The Frame
A managed job search has the same structure as any other project workstream. It has inputs (defined target roles, completed application materials, a contact list), a weekly process (daily review and application, weekly outreach and tracker update), and outputs (interviews, offers, rejections that inform the next iteration).
The alternative — opening a job board whenever it feels necessary, applying reactively, and tracking nothing — is not a search; it is a series of unconnected attempts. Pipeline visibility is zero, response rate is impossible to interpret, and there is no mechanism for improvement.
Do not begin the search until your CV is current, your financial position is documented, and your routine is in place. Starting before these are complete produces worse applications and provides no benefit from starting early.
Scope the Search
Before opening a job board, write down the following parameters. These decisions scope the search — changing them mid-search is a restart, not an adjustment:
- Role types — the two or three job titles you are targeting. If the list is longer than three, it is not scoped.
- Sectors — the industries or sectors you are applying within. Include adjacent sectors you are open to.
- Geography — location, commute limit, and whether you are open to remote or hybrid roles. Specify.
- Salary floor — the minimum acceptable base salary. Do not leave this undefined — it determines which roles to discard without applying.
- Contract vs permanent — whether you are open to contract or interim roles in addition to permanent employment. If so, note the minimum day rate you would accept.
- Timeline pressure — calculate from your runway figure how many weeks you have before income is required. This does not mean applying to anything after that point; it means knowing when the search parameters need reviewing.
Activity Cadence
Allocate a fixed daily window for job search activity — two to three hours is sufficient for a focused, quality-led search. Time beyond this rarely produces better results and is better allocated to other sections of this document.
Within the daily window:
- Review new postings on two or three boards (not all of them). Scan to your scoped criteria and discard anything outside them.
- Write or adapt one application per session. Do not spray-apply — each application should be specific to the role and company.
- Update the tracker with new applications and any status changes from open applications.
Weekly, in addition to the daily activity:
- Contact two or three professional contacts — not to ask for jobs, but to note that you are available and to ask whether they are aware of relevant openings. Specific and brief is more effective than a general broadcast.
- Review the full tracker. Count applications by status. If the ratio of applications to first-stage responses is below 10–15%, review and revise the CV and application approach before sending more.
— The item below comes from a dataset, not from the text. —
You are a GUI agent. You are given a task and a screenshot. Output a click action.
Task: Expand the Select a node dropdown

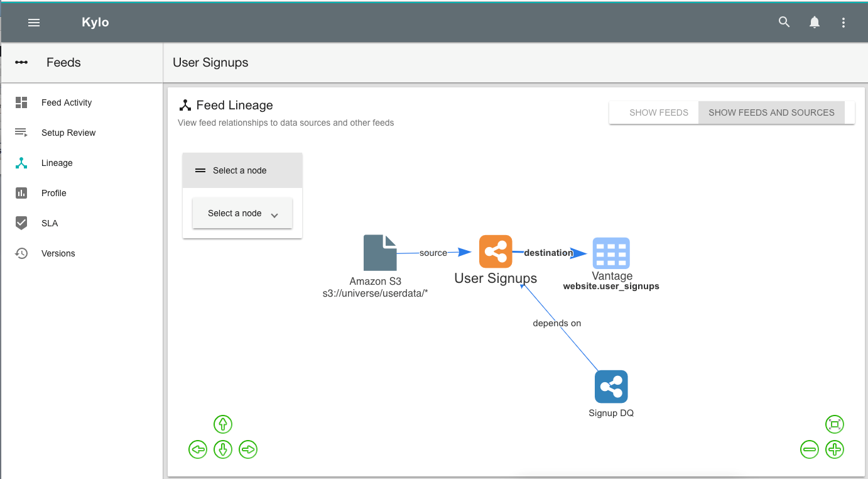point(242,214)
- Update the 30/60/90 with search activity against the plan.
Tracking
Without a record, applications become invisible within two weeks. You will not remember which version of your CV you submitted, when you applied, or what the next action is. Tracking is not an administrative overhead — it is the mechanism that makes pipeline management possible.
Record the following for each application:
- Role title and company name
- Date applied
- Source — which job board, referral, or direct approach
- Status — applied / screening call / interview / rejected / offer / withdrawn
- Next action — what happens next, and by when
- Notes — anything relevant: salary range, interview feedback, recruiter contact details
Update the tracker the same day as each event. A tracker that is two weeks out of date is not a tracker.
Document
The Search Tracker (Doc 5 in the Handover Pack) provides a pre-structured record with columns for all fields listed above. Begin populating it on the first day of active applications.